Por isso uma protagonista negra, para falar “da presença e importância do negro na formação do Brasil” (REIS, 2010, p.71-72). Por isso um burguês desesperançoso que caminha pelas margens e aos poucos transforma seus belos trajes em farrapos. Por isso também um homem meio louco que se apaixona por uma vendedora de café. Por isso personagens marginais: para falar sobre um Brasil marginal.

O filme se inicia com a passagem de um barco pelo rio e nos mostra a reação das quatro personagens principais ao vê-lo. Nesses planos iniciais já temos contato com duas características que irão aparecer por todo o filme: as tomadas subjetivas e a falta de diálogo, dando grande importância às expressões das personagens.

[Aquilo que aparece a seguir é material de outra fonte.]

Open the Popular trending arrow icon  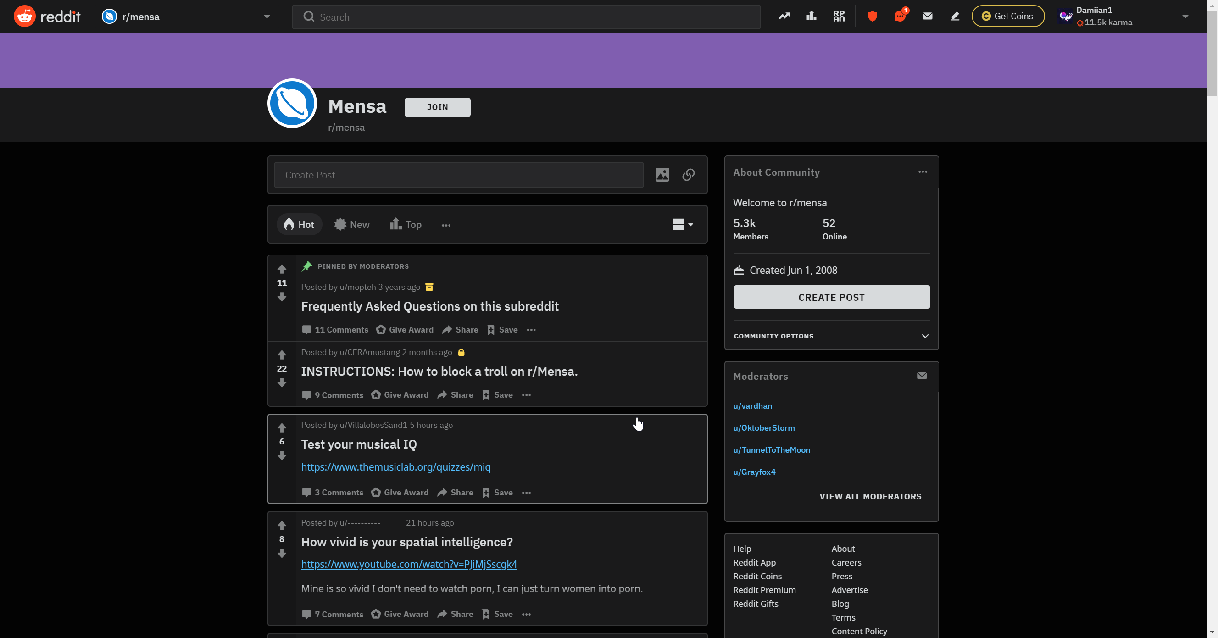[x=784, y=17]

A Margem apresenta uma narrativa fragmentada com planos que não mostram uma ligação lógica. As personagens andam a esmo, sem destino certo, pelas margens do rio Tietê. Nessas andanças, os espectadores se deparam com a miséria, a fome, a prostituição, a violência, a desigualdade e a loucura.

O fim inevitável é a morte, simbolizada no filme por uma mulher, “guia” daquele barco que vemos no início. Ainda que Candeias tenha negado a referência nas entrevistas que deu sobre a obra, impossível não associarmos a barca ao Mito de Caronte, o barqueiro do Hades, na mitologia grega, que transporta as almas dos recém-mortos.

Numa atmosfera realista (com toques surrealistas) o filme apresenta a morte como o momento de libertação no qual as personagens podem sorrir e correr livremente para um destino comum e, talvez, de esperança.

A obra, com um baixo orçamento, foi rodada toda em locações e se passa basicamente em dois ambientes: as margens do rio e algumas (poucas) cenas pelas ruas de São Paulo. A precariedade da produção acarreta em um momento cômico na obra, quando o louco e uma grávida brigam, o preenchimento da roupa desta, o qual fazia às vezes de barriga, cai no chão.

O crítico Jean-Claude Bernardet, ao comentar sobre a obra de Candeias, menciona que encontrou “dois cinemas” nesse diretor:

Um deles eram os filmes que ele fazia, com suas preocupações. Outro, eram os filmes que nós víamos. Esses dois cinemas ficavam superpostos, mas não se entrelaçavam necessariamente. Pouco nos importavam as recomendações morais (BERNARDET, 2002).

Seja pela temática de engajamento e denúncia social da obra, valores importantes para o diretor, ou pelas técnicas de filmagem e montagem, importantes para o crítico, a obra de Ozualdo Candeias é inegavelmente um marco no cinema nacional.

REFERÊNCIAS

BERNARDET, Jean-Claude. O filme de lugar nenhum. Folha de São Paulo: 2002. Disponível em: <http://www1.folha.uol.com.br/fsp/mais/fs2807200204.htm>. Acesso em 27/11/2015.

REIS, Moura. Ozualdo Candeias: pedras e sonhos no cineboca. São Paulo: Imprensa Oficial do Estado de São Paulo, 2010.